▸ **WORK REQUEST**
An exact copy of the listing is what is needed; please output it in full.

Top of RECORD EXTRACTS

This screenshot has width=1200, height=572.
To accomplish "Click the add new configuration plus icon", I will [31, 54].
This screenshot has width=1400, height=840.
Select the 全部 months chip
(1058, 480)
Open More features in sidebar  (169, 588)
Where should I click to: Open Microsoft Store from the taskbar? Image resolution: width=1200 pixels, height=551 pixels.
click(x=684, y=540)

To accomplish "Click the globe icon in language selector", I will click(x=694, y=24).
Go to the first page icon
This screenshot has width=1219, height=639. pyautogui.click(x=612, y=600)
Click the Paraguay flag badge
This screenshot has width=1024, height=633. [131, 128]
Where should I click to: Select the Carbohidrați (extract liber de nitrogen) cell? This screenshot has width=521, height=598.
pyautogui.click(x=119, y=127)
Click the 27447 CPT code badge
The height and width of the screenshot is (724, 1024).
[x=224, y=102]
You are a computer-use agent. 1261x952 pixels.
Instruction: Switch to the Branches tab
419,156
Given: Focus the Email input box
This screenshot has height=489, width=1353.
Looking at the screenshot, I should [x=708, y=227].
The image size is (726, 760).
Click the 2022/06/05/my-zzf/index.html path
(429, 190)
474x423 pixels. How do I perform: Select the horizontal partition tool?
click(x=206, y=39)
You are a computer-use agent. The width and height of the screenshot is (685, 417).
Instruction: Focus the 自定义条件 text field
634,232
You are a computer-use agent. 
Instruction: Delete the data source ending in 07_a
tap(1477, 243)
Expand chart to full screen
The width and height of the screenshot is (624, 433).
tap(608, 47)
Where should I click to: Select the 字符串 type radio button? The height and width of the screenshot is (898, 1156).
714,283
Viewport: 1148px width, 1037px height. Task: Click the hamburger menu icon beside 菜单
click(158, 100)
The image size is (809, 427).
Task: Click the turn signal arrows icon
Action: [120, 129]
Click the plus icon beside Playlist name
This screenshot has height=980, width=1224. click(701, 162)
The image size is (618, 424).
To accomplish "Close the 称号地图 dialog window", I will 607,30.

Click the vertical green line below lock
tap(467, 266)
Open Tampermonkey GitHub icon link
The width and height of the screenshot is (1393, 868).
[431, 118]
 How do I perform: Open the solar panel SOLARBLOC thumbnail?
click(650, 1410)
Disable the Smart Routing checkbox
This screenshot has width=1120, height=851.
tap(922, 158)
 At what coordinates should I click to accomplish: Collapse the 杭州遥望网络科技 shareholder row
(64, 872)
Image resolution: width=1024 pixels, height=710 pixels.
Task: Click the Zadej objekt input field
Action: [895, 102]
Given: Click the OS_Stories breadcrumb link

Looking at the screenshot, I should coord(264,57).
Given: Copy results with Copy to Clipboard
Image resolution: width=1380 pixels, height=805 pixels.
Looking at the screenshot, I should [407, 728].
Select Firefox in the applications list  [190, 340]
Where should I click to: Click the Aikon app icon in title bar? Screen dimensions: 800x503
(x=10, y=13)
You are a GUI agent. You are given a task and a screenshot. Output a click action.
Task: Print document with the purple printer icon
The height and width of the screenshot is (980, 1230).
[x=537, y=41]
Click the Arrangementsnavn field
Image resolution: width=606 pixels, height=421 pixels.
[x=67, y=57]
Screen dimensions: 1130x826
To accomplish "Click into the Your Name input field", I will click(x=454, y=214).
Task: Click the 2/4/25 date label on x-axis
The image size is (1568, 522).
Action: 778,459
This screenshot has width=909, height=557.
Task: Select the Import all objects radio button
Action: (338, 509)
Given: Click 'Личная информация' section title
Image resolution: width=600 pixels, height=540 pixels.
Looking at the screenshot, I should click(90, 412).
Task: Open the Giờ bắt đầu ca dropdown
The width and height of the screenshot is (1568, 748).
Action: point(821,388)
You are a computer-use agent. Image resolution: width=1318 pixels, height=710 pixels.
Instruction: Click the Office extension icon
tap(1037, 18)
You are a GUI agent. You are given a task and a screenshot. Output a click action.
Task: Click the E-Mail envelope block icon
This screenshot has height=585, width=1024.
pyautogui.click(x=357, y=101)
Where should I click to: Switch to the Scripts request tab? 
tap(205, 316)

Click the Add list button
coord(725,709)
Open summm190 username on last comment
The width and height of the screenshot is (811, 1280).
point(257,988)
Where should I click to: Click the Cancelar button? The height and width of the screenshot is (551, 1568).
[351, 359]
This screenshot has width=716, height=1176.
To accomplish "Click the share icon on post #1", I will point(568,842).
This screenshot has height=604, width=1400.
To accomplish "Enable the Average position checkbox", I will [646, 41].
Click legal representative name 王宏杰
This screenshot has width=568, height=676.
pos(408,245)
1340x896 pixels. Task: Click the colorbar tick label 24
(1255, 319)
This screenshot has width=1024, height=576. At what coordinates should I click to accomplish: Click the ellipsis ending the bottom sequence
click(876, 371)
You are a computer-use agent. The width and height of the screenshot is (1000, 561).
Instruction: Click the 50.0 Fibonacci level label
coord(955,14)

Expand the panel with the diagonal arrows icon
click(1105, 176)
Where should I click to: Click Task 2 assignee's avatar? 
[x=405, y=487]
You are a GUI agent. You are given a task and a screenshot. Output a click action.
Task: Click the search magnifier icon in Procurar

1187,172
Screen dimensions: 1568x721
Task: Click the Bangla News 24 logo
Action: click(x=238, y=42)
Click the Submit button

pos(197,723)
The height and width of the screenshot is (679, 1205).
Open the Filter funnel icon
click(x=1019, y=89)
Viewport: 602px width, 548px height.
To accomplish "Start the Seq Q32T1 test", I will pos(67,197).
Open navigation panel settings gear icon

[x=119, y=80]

Bottom of RECORD EXTRACTS

▸ **SOLUTION TO THE PROBLEM**
This screenshot has width=1200, height=572.
To accomplish "Click the add new configuration plus icon", I will [31, 54].
This screenshot has width=1400, height=840.
Select the 全部 months chip
(1058, 480)
Open More features in sidebar  (169, 588)
Where should I click to: Open Microsoft Store from the taskbar? Image resolution: width=1200 pixels, height=551 pixels.
click(x=684, y=540)

To accomplish "Click the globe icon in language selector", I will click(x=694, y=24).
Go to the first page icon
This screenshot has width=1219, height=639. pyautogui.click(x=612, y=600)
Click the Paraguay flag badge
This screenshot has width=1024, height=633. [131, 128]
Where should I click to: Select the Carbohidrați (extract liber de nitrogen) cell? This screenshot has width=521, height=598.
pyautogui.click(x=119, y=127)
Click the 27447 CPT code badge
The height and width of the screenshot is (724, 1024).
[x=224, y=102]
You are a computer-use agent. 1261x952 pixels.
Instruction: Switch to the Branches tab
419,156
Given: Focus the Email input box
This screenshot has height=489, width=1353.
Looking at the screenshot, I should [x=708, y=227].
The image size is (726, 760).
Click the 2022/06/05/my-zzf/index.html path
(429, 190)
474x423 pixels. How do I perform: Select the horizontal partition tool?
click(x=206, y=39)
You are a computer-use agent. The width and height of the screenshot is (685, 417).
Instruction: Focus the 自定义条件 text field
634,232
You are a computer-use agent. 
Instruction: Delete the data source ending in 07_a
tap(1477, 243)
Expand chart to full screen
The width and height of the screenshot is (624, 433).
tap(608, 47)
Where should I click to: Select the 字符串 type radio button? The height and width of the screenshot is (898, 1156).
714,283
Viewport: 1148px width, 1037px height. Task: Click the hamburger menu icon beside 菜单
click(158, 100)
The image size is (809, 427).
Task: Click the turn signal arrows icon
Action: [120, 129]
Click the plus icon beside Playlist name
This screenshot has height=980, width=1224. click(701, 162)
The image size is (618, 424).
To accomplish "Close the 称号地图 dialog window", I will 607,30.

Click the vertical green line below lock
tap(467, 266)
Open Tampermonkey GitHub icon link
The width and height of the screenshot is (1393, 868).
[431, 118]
 How do I perform: Open the solar panel SOLARBLOC thumbnail?
click(650, 1410)
Disable the Smart Routing checkbox
This screenshot has width=1120, height=851.
tap(922, 158)
 At what coordinates should I click to accomplish: Collapse the 杭州遥望网络科技 shareholder row
(64, 872)
Image resolution: width=1024 pixels, height=710 pixels.
Task: Click the Zadej objekt input field
Action: [895, 102]
Given: Click the OS_Stories breadcrumb link

Looking at the screenshot, I should coord(264,57).
Given: Copy results with Copy to Clipboard
Image resolution: width=1380 pixels, height=805 pixels.
Looking at the screenshot, I should [407, 728].
Select Firefox in the applications list  [190, 340]
Where should I click to: Click the Aikon app icon in title bar? Screen dimensions: 800x503
(x=10, y=13)
You are a GUI agent. You are given a task and a screenshot. Output a click action.
Task: Print document with the purple printer icon
The height and width of the screenshot is (980, 1230).
[x=537, y=41]
Click the Arrangementsnavn field
Image resolution: width=606 pixels, height=421 pixels.
[x=67, y=57]
Screen dimensions: 1130x826
To accomplish "Click into the Your Name input field", I will click(x=454, y=214).
Task: Click the 2/4/25 date label on x-axis
The image size is (1568, 522).
Action: 778,459
This screenshot has width=909, height=557.
Task: Select the Import all objects radio button
Action: (338, 509)
Given: Click 'Личная информация' section title
Image resolution: width=600 pixels, height=540 pixels.
Looking at the screenshot, I should click(90, 412).
Task: Open the Giờ bắt đầu ca dropdown
The width and height of the screenshot is (1568, 748).
Action: point(821,388)
You are a computer-use agent. Image resolution: width=1318 pixels, height=710 pixels.
Instruction: Click the Office extension icon
tap(1037, 18)
You are a GUI agent. You are given a task and a screenshot. Output a click action.
Task: Click the E-Mail envelope block icon
This screenshot has height=585, width=1024.
pyautogui.click(x=357, y=101)
Where should I click to: Switch to the Scripts request tab? 
tap(205, 316)

Click the Add list button
coord(725,709)
Open summm190 username on last comment
The width and height of the screenshot is (811, 1280).
point(257,988)
Where should I click to: Click the Cancelar button? The height and width of the screenshot is (551, 1568).
[351, 359]
This screenshot has width=716, height=1176.
To accomplish "Click the share icon on post #1", I will point(568,842).
This screenshot has height=604, width=1400.
To accomplish "Enable the Average position checkbox", I will [646, 41].
Click legal representative name 王宏杰
This screenshot has width=568, height=676.
pos(408,245)
1340x896 pixels. Task: Click the colorbar tick label 24
(1255, 319)
This screenshot has width=1024, height=576. At what coordinates should I click to accomplish: Click the ellipsis ending the bottom sequence
click(876, 371)
You are a computer-use agent. The width and height of the screenshot is (1000, 561).
Instruction: Click the 50.0 Fibonacci level label
coord(955,14)

Expand the panel with the diagonal arrows icon
click(1105, 176)
Where should I click to: Click Task 2 assignee's avatar? 
[x=405, y=487]
You are a GUI agent. You are given a task and a screenshot. Output a click action.
Task: Click the search magnifier icon in Procurar

1187,172
Screen dimensions: 1568x721
Task: Click the Bangla News 24 logo
Action: click(x=238, y=42)
Click the Submit button

pos(197,723)
The height and width of the screenshot is (679, 1205).
Open the Filter funnel icon
click(x=1019, y=89)
Viewport: 602px width, 548px height.
To accomplish "Start the Seq Q32T1 test", I will pos(67,197).
Open navigation panel settings gear icon

[x=119, y=80]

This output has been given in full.